- [Task objective]: Omit the images. Copy each entry word for word.
____
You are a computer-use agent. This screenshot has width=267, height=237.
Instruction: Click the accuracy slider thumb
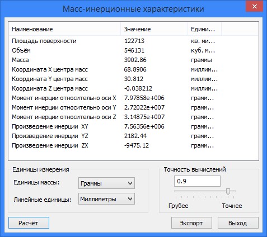(228, 191)
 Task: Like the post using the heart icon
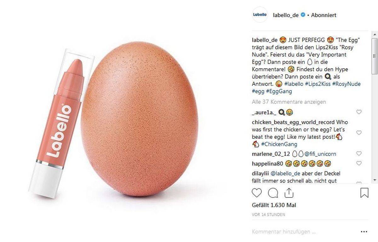(x=256, y=193)
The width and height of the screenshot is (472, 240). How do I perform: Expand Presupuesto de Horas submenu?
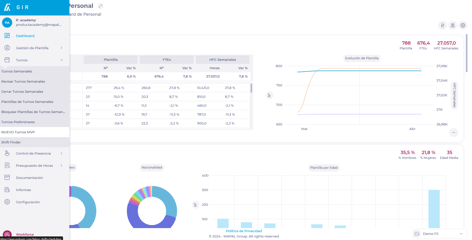click(61, 165)
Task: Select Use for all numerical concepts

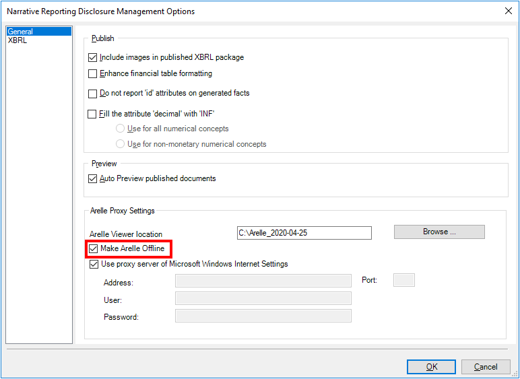Action: point(121,129)
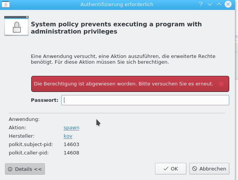Cancel via the Abbrechen button
Screen dimensions: 238x180
[x=209, y=169]
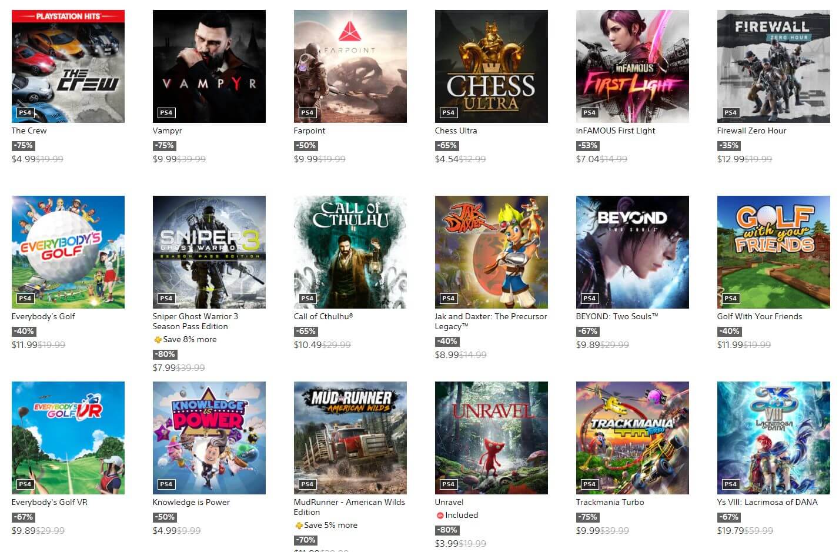Click the PS Plus icon under MudRunner
The width and height of the screenshot is (839, 552).
click(299, 526)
____
- [Solved problem]:
You are a computer-use agent. This screenshot has width=267, height=237.
Instruction: Click the accuracy slider thumb
(228, 191)
 Task: Like the post using the heart icon
(x=256, y=193)
The width and height of the screenshot is (472, 240). How do I perform: Expand Presupuesto de Horas submenu?
click(61, 165)
Task: Select Use for all numerical concepts

Action: point(121,129)
Cancel via the Abbrechen button
Screen dimensions: 238x180
[x=209, y=169]
Click the PS Plus icon under MudRunner
The width and height of the screenshot is (839, 552).
click(299, 526)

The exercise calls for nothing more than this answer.